**ACTION ITEM:** Starting with the line that contains "Úvod (745, 246)", copy every remaining line of the data below exactly, the last one included.

**SOURCE MATERIAL:**
== == ==
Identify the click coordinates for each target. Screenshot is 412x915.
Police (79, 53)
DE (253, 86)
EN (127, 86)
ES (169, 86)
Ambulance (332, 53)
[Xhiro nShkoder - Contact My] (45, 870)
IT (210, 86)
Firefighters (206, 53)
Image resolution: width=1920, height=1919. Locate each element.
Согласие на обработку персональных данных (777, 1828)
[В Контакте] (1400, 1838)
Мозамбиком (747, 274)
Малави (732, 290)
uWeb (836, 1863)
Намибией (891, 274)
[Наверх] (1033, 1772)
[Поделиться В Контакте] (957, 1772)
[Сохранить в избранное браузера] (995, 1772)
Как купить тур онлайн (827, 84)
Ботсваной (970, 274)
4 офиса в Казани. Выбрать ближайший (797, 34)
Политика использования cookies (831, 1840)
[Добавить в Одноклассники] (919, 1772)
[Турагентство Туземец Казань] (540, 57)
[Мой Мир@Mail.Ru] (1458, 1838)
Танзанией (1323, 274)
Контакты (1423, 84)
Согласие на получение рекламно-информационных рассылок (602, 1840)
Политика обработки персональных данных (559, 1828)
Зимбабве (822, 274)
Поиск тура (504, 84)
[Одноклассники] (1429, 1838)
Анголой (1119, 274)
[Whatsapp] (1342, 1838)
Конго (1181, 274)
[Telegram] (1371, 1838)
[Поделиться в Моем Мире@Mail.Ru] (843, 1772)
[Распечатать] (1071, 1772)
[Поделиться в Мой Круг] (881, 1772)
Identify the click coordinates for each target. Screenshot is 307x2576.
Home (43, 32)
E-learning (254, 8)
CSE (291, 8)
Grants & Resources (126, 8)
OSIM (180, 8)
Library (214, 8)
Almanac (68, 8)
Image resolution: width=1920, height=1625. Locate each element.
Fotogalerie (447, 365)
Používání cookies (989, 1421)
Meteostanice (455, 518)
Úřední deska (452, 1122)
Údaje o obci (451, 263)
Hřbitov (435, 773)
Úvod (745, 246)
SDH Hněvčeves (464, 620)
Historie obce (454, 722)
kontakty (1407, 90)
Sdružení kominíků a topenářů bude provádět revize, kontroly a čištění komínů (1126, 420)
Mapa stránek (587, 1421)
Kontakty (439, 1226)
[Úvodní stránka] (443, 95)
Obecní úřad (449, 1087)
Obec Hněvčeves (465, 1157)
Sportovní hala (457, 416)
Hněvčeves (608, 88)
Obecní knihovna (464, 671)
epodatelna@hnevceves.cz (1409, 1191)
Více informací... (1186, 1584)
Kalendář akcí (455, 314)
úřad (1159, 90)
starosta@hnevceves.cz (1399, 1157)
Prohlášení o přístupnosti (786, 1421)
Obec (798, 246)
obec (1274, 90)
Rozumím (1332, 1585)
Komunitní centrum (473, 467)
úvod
== == ==
**ANSWER TO THIS PROBLEM:**
Úvod (745, 246)
SDH Hněvčeves (464, 620)
Historie obce (454, 722)
kontakty (1407, 90)
Sdružení kominíků a topenářů bude provádět revize, kontroly a čištění komínů (1126, 420)
Mapa stránek (587, 1421)
Kontakty (439, 1226)
[Úvodní stránka] (443, 95)
Obecní úřad (449, 1087)
Obec Hněvčeves (465, 1157)
Sportovní hala (457, 416)
Hněvčeves (608, 88)
Obecní knihovna (464, 671)
epodatelna@hnevceves.cz (1409, 1191)
Více informací... (1186, 1584)
Kalendář akcí (455, 314)
úřad (1159, 90)
starosta@hnevceves.cz (1399, 1157)
Prohlášení o přístupnosti (786, 1421)
Obec (798, 246)
obec (1274, 90)
Rozumím (1332, 1585)
Komunitní centrum (473, 467)
úvod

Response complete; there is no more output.